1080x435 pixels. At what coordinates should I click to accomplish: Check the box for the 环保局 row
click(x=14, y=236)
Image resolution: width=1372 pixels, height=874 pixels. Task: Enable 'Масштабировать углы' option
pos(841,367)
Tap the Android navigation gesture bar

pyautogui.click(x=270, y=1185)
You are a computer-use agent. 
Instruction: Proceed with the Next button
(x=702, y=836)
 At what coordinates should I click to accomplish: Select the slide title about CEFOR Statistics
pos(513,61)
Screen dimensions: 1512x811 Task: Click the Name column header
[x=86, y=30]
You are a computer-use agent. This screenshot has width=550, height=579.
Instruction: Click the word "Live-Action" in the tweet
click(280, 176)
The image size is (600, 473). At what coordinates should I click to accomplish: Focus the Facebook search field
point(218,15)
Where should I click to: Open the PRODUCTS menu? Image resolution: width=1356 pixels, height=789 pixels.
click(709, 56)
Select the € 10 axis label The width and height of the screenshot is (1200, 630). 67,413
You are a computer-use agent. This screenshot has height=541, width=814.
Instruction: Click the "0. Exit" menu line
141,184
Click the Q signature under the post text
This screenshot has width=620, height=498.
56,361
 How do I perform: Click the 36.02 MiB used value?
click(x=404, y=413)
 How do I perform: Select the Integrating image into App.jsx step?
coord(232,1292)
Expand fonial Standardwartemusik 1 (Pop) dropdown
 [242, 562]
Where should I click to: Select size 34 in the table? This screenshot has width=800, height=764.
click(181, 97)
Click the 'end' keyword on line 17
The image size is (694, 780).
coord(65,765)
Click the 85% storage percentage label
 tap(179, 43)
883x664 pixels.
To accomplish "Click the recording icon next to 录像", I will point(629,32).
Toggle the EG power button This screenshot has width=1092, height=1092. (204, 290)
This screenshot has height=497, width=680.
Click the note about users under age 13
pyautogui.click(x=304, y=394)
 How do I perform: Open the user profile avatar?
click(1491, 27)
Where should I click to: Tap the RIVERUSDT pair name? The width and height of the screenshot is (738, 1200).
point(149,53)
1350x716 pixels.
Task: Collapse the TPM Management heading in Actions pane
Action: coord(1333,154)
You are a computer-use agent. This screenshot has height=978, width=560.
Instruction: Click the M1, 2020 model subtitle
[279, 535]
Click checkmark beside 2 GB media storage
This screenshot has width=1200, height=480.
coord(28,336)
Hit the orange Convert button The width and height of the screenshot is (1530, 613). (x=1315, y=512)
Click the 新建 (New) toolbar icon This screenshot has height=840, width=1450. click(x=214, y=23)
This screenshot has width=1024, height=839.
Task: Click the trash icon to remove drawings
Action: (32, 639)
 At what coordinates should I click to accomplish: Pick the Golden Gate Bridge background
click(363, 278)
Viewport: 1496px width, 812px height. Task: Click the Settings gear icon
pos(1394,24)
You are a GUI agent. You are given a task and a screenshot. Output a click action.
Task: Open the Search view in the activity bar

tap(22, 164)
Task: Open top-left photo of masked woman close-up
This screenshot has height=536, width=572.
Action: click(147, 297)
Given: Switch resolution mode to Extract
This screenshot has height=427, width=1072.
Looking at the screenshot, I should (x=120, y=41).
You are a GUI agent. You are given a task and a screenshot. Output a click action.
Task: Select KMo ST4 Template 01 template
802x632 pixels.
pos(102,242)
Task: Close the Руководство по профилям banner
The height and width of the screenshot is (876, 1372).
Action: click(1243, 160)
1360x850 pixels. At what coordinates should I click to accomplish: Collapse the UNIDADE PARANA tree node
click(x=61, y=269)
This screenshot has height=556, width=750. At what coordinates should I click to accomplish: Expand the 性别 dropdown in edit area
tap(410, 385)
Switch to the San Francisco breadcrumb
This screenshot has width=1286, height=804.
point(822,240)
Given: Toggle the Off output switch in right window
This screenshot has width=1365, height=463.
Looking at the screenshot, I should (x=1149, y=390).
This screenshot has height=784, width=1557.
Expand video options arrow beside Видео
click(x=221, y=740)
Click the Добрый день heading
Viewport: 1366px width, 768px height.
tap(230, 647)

-- TASK DESCRIPTION --
Repeat every line of the records, exactly as given.

-- RESPONSE BELOW --
1080x435 pixels. At what coordinates should I click to accomplish: Check the box for the 环保局 row
click(x=14, y=236)
Image resolution: width=1372 pixels, height=874 pixels. Task: Enable 'Масштабировать углы' option
pos(841,367)
Tap the Android navigation gesture bar

pyautogui.click(x=270, y=1185)
You are a computer-use agent. 
Instruction: Proceed with the Next button
(x=702, y=836)
 At what coordinates should I click to accomplish: Select the slide title about CEFOR Statistics
pos(513,61)
Screen dimensions: 1512x811 Task: Click the Name column header
[x=86, y=30]
You are a computer-use agent. This screenshot has width=550, height=579.
Instruction: Click the word "Live-Action" in the tweet
click(280, 176)
The image size is (600, 473). At what coordinates should I click to accomplish: Focus the Facebook search field
point(218,15)
Where should I click to: Open the PRODUCTS menu? Image resolution: width=1356 pixels, height=789 pixels.
click(709, 56)
Select the € 10 axis label The width and height of the screenshot is (1200, 630). 67,413
You are a computer-use agent. This screenshot has height=541, width=814.
Instruction: Click the "0. Exit" menu line
141,184
Click the Q signature under the post text
This screenshot has width=620, height=498.
56,361
 How do I perform: Click the 36.02 MiB used value?
click(x=404, y=413)
 How do I perform: Select the Integrating image into App.jsx step?
coord(232,1292)
Expand fonial Standardwartemusik 1 (Pop) dropdown
 [242, 562]
Where should I click to: Select size 34 in the table? This screenshot has width=800, height=764.
click(181, 97)
Click the 'end' keyword on line 17
The image size is (694, 780).
coord(65,765)
Click the 85% storage percentage label
 tap(179, 43)
883x664 pixels.
To accomplish "Click the recording icon next to 录像", I will point(629,32).
Toggle the EG power button This screenshot has width=1092, height=1092. (204, 290)
This screenshot has height=497, width=680.
Click the note about users under age 13
pyautogui.click(x=304, y=394)
 How do I perform: Open the user profile avatar?
click(1491, 27)
Where should I click to: Tap the RIVERUSDT pair name? The width and height of the screenshot is (738, 1200).
point(149,53)
1350x716 pixels.
Task: Collapse the TPM Management heading in Actions pane
Action: coord(1333,154)
You are a computer-use agent. This screenshot has height=978, width=560.
Instruction: Click the M1, 2020 model subtitle
[279, 535]
Click checkmark beside 2 GB media storage
This screenshot has width=1200, height=480.
coord(28,336)
Hit the orange Convert button The width and height of the screenshot is (1530, 613). (x=1315, y=512)
Click the 新建 (New) toolbar icon This screenshot has height=840, width=1450. click(x=214, y=23)
This screenshot has width=1024, height=839.
Task: Click the trash icon to remove drawings
Action: (32, 639)
 At what coordinates should I click to accomplish: Pick the Golden Gate Bridge background
click(363, 278)
Viewport: 1496px width, 812px height. Task: Click the Settings gear icon
pos(1394,24)
You are a GUI agent. You are given a task and a screenshot. Output a click action.
Task: Open the Search view in the activity bar

tap(22, 164)
Task: Open top-left photo of masked woman close-up
This screenshot has height=536, width=572.
Action: click(147, 297)
Given: Switch resolution mode to Extract
This screenshot has height=427, width=1072.
Looking at the screenshot, I should (x=120, y=41).
You are a GUI agent. You are given a task and a screenshot. Output a click action.
Task: Select KMo ST4 Template 01 template
802x632 pixels.
pos(102,242)
Task: Close the Руководство по профилям banner
The height and width of the screenshot is (876, 1372).
Action: click(1243, 160)
1360x850 pixels. At what coordinates should I click to accomplish: Collapse the UNIDADE PARANA tree node
click(x=61, y=269)
This screenshot has height=556, width=750. At what coordinates should I click to accomplish: Expand the 性别 dropdown in edit area
tap(410, 385)
Switch to the San Francisco breadcrumb
This screenshot has width=1286, height=804.
point(822,240)
Given: Toggle the Off output switch in right window
This screenshot has width=1365, height=463.
Looking at the screenshot, I should (x=1149, y=390).
This screenshot has height=784, width=1557.
Expand video options arrow beside Видео
click(x=221, y=740)
Click the Добрый день heading
Viewport: 1366px width, 768px height.
tap(230, 647)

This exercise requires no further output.